Volvo Corporation has paid about £570 million (about US$1 billion) for a 45 per cent stake in Dongfeng Commercial Vehicles Company (DCVC).

Dongfeng Motor Corporation (DMC) is already the largest producer of heavy-duty trucks in China while Volvo is the world’s third largest truck maker.

The market in China for such vehicles is said to be larger than the combined markets of the USA and Europe. China is reputed to account for 50 per cent of the world truck market.

Last year, the market for trucks in China totalled 636,000 for which Dongfeng is reputed to have taken a 16 per cent share. The medium-sized truck market accounted for some 290,000 units of which Dongfeng again accounted for 16 per cent.

In 2011, Volvo Trucks made some 180,000 trucks of which some 142,000 could be accounted for by that part of the business that will be included in the new joint venture.

Volvo claims the deal will it become the world’s largest producer of heavy-duty trucks following its joint venture with Dongfeng

In 2004, DMC sold 523,000 vehicles; by 2007 the number had risen to 1,137,000. By 2010, the conclusion of the eleventh five-year plan, the number had doubled to 2,620,000 units. The year 2011, marked the beginning of the twelfth five-year plan, a critical historical period in the development of DFM which builds passenger cars, trucks and buses.

It is understood the new joint venture, Dongfeng Commercial Vehicles, will be formed after the Chinese firm buys out Nissan from their 50:50 joint venture in medium-duty trucks.

The move comes at a time when Volvo has pronounced that it sees 2013 as being a ‘tough year’.

Last June, DMC announced it would invest US$793 million in a new assembly plant in Dalian, in north-east china, to build Nissan-badged cars with production beginning 2014 with an initial annual output of 140,000 units building up to 300,000 units eventually. The same year, DMC announced it would start building Nissan’s Infinity brand vehicles.

Some years ago, mmsonline.com.cn reported that in May 1984, the foundry of Dongfeng Motor Corporation’s foundry began ‘assembly line mass production of vermicular graphite cast iron exhaust pipe to become China's first factory in the pipeline on the mass production of compacted graphite iron (CGI) castings. 

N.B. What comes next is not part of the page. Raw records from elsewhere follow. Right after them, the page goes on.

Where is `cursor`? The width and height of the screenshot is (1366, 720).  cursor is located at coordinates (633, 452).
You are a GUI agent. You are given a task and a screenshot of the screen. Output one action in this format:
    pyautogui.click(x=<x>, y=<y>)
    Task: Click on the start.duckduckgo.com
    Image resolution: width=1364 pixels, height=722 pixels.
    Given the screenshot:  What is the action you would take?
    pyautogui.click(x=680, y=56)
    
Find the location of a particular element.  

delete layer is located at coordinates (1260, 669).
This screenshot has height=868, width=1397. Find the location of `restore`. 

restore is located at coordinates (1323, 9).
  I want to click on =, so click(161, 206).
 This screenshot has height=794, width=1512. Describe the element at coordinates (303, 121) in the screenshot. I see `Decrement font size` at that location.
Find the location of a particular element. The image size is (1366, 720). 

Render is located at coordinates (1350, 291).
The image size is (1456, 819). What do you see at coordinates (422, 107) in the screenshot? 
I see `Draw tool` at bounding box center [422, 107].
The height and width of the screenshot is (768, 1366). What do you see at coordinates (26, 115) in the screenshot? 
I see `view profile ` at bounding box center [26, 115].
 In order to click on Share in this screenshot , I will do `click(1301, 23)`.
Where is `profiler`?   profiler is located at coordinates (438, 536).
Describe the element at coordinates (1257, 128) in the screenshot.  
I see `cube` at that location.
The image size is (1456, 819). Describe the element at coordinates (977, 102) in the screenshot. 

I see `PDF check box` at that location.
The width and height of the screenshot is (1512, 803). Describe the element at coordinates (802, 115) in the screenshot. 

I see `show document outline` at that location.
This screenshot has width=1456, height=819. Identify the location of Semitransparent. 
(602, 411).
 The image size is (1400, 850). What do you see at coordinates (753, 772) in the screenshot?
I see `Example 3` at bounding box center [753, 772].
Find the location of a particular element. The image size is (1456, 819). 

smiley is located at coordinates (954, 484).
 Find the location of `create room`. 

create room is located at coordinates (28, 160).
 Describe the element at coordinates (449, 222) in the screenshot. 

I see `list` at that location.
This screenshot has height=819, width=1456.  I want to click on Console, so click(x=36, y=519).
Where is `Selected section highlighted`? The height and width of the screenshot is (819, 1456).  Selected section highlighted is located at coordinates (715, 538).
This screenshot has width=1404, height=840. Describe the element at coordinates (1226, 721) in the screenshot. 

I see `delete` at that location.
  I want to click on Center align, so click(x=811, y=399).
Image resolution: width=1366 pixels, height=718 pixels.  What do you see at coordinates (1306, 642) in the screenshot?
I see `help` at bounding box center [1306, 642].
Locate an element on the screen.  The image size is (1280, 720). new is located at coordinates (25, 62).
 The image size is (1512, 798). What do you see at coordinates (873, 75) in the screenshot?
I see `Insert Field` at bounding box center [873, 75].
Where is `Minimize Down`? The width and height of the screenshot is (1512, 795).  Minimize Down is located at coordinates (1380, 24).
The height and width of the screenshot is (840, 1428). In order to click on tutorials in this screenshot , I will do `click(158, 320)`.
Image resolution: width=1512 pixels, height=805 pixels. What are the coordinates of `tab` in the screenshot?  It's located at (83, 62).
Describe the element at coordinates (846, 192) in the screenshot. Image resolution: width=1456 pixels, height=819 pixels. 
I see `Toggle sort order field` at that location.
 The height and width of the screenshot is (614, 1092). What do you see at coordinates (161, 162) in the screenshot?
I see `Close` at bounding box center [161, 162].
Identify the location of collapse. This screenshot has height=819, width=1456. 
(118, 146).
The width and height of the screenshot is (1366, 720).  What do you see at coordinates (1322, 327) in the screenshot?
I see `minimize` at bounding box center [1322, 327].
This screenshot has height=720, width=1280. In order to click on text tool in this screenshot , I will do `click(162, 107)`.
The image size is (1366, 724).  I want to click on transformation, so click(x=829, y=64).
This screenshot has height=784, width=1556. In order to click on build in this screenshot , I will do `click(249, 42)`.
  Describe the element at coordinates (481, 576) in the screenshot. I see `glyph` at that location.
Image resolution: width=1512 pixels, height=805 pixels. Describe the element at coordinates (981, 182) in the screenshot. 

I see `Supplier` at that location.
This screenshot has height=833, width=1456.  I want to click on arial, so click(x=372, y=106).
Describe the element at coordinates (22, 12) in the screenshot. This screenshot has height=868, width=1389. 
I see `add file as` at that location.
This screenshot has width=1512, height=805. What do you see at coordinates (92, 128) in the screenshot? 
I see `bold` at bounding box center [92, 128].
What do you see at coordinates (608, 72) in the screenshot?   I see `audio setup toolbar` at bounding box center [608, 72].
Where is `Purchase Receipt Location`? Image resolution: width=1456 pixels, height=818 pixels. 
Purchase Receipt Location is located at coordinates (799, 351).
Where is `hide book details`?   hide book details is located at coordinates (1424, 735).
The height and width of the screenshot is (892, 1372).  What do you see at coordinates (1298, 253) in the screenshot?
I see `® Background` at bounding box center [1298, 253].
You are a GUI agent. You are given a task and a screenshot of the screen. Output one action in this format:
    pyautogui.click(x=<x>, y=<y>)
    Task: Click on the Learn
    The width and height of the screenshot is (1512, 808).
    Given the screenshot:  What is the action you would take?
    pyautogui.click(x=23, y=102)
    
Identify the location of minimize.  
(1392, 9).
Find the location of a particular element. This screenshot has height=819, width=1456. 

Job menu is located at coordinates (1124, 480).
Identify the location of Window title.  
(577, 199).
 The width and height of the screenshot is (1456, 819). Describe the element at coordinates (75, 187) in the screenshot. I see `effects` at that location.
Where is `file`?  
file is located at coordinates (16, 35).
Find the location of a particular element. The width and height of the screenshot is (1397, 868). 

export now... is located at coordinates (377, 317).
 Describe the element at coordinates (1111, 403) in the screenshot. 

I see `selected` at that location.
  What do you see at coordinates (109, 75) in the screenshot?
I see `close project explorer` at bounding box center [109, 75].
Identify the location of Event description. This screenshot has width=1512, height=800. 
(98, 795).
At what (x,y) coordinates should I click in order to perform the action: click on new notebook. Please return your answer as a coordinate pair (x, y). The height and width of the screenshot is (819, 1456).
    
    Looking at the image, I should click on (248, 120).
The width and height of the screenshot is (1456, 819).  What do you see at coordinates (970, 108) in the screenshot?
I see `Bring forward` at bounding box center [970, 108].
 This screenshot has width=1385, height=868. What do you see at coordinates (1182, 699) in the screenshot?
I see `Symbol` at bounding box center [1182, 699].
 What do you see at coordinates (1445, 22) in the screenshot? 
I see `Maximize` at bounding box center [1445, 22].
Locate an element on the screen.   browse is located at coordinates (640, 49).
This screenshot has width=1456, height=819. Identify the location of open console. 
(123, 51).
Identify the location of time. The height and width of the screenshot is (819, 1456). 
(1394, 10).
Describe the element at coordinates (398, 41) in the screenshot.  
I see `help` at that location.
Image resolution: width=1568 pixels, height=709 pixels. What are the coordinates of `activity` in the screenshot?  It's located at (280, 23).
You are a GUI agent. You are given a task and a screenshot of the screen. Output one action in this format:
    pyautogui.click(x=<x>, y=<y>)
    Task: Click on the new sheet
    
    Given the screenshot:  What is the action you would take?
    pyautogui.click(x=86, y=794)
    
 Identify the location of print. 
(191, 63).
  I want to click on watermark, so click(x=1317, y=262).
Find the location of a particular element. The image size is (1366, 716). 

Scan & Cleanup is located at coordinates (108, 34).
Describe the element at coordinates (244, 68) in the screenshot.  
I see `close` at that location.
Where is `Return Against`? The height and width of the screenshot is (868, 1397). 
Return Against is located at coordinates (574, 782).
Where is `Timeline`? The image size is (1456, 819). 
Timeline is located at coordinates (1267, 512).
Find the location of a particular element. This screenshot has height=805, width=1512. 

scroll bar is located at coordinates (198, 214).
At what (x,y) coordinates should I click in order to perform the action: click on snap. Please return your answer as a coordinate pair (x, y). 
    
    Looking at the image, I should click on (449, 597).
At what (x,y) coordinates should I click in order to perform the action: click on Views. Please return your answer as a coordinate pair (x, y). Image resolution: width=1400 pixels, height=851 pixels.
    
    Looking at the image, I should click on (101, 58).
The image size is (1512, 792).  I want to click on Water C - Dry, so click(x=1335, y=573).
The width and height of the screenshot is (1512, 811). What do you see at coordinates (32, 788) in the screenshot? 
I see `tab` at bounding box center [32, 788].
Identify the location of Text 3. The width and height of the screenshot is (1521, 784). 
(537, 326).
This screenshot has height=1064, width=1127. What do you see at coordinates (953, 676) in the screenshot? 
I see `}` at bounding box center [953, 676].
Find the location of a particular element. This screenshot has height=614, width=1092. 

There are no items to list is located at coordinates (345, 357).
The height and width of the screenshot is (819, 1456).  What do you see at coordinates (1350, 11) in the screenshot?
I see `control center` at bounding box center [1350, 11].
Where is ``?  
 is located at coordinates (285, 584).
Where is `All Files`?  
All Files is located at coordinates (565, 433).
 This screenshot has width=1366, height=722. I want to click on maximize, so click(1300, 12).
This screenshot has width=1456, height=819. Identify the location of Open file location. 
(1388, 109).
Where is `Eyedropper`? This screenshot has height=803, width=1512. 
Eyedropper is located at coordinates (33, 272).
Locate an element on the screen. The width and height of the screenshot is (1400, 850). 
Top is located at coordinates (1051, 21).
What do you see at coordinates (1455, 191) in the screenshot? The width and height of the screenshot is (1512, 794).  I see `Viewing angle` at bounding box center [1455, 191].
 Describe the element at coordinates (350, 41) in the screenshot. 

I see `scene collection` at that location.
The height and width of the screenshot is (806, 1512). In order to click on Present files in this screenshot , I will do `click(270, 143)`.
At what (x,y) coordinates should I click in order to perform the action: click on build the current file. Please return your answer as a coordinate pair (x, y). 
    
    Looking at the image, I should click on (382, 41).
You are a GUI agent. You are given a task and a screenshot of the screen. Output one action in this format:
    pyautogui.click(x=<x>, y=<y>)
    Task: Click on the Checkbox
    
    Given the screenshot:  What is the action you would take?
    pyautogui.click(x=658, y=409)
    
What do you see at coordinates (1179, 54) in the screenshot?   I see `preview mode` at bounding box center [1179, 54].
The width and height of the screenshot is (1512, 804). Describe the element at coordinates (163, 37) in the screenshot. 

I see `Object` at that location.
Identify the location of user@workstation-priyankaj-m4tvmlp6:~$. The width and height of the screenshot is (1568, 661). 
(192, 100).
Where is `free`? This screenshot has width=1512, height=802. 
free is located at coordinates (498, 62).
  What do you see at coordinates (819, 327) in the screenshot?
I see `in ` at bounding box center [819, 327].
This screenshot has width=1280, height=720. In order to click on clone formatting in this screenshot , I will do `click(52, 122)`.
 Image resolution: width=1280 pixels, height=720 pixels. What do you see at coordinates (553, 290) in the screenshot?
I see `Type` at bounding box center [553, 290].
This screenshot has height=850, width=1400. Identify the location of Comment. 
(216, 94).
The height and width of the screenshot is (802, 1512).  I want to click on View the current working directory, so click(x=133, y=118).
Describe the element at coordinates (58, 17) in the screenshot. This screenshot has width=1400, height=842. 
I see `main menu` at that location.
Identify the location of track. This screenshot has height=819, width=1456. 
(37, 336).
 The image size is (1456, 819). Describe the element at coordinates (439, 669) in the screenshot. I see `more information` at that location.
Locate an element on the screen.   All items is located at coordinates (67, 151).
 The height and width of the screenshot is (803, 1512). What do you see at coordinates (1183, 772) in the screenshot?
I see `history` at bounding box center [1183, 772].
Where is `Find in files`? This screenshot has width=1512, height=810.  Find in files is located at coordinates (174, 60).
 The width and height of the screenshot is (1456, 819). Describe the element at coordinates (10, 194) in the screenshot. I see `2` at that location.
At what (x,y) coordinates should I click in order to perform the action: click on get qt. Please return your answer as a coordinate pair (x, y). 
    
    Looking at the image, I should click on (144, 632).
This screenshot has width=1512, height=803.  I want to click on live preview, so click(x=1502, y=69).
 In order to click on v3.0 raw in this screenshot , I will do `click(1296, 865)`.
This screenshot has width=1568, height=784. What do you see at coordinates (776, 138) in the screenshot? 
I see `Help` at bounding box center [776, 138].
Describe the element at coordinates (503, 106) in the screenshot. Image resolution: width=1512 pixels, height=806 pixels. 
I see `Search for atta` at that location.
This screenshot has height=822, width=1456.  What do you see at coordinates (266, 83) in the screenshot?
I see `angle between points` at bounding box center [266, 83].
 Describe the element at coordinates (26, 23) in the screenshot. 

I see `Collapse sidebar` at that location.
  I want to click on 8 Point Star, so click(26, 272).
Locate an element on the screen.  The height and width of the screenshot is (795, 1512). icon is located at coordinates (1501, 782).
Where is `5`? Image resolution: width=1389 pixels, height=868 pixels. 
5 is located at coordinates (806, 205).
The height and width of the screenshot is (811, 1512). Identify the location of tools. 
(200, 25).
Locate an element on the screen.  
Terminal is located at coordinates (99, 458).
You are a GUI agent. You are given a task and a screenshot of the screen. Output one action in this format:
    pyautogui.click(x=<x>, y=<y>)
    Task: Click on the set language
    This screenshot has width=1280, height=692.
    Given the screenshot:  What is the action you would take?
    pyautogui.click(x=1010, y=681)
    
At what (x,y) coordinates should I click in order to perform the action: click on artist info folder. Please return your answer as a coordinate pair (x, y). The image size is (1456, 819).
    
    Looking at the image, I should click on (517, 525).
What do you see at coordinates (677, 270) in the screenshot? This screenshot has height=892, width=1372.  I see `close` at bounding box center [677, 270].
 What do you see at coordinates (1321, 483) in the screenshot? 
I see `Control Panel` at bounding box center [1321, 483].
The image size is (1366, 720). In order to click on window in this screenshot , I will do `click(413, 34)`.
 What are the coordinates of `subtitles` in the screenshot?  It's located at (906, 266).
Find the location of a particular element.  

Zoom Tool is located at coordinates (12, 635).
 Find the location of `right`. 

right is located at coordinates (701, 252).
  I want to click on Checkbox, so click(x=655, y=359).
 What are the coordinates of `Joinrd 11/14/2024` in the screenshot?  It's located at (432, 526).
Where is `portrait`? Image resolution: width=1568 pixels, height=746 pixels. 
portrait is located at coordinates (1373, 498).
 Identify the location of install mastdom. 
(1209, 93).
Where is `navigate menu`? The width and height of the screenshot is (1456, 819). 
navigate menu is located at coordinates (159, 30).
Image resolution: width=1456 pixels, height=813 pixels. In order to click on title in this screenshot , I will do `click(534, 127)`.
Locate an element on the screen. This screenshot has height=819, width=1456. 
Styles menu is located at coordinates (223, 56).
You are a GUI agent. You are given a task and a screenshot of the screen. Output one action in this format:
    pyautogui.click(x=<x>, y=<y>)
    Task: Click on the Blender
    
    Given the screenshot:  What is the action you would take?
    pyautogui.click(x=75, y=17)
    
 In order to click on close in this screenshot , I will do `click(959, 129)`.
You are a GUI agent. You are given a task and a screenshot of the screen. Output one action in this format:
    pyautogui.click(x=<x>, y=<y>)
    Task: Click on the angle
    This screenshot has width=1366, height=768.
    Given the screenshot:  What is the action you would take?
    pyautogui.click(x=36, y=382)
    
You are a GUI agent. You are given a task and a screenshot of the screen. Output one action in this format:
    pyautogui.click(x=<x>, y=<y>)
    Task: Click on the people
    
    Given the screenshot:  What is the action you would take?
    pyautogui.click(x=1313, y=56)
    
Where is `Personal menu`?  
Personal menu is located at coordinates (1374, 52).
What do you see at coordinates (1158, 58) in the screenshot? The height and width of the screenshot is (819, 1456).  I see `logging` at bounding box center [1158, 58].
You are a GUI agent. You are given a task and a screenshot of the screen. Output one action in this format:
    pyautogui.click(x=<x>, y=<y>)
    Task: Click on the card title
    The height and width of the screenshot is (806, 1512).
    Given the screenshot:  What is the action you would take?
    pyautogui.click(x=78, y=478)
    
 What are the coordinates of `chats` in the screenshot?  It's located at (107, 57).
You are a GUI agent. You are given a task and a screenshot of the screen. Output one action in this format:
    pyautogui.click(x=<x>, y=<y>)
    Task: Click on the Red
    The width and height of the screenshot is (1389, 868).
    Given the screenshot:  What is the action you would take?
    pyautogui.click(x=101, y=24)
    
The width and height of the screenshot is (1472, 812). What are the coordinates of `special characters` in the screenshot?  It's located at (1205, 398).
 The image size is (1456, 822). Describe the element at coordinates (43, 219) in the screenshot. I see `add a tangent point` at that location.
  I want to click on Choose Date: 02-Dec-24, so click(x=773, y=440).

In the early 1990s, it successfully developed a vermicular graphite cast iron transmission housing, while the FAW Foundry Company, part of the FAW Group created an exhaust manifold assembly for Shanghai Volkswagen Santana. Volkswagen was FAW’s foreign partner. 

Meanwhile, Wuxi Diesel Engine, also part of the FAW group, in the 1980s began mass production of vermicular graphite iron cylinder heads. 

In addition, On Haishengdeman Casting Co., Ltd., part of the Shanghai Automotive Industry Group, reportedly produces silicon molybdenum vermicular graphite cast iron exhaust manifolds. The company has capacity for 5.5 million tons a year and has sales of $600 million.

Finally, last September (10-13) a symposium was held to further promote the developments of China’s CGI activities, to aid problem-sharing and more generally to direct the research and development of vermicular graphite cast iron. Among the speakers was former chief engineer Professor Wan Yan Fon of Dongfeng Motor Company’s foundry division. He discussed automotive brake hubs.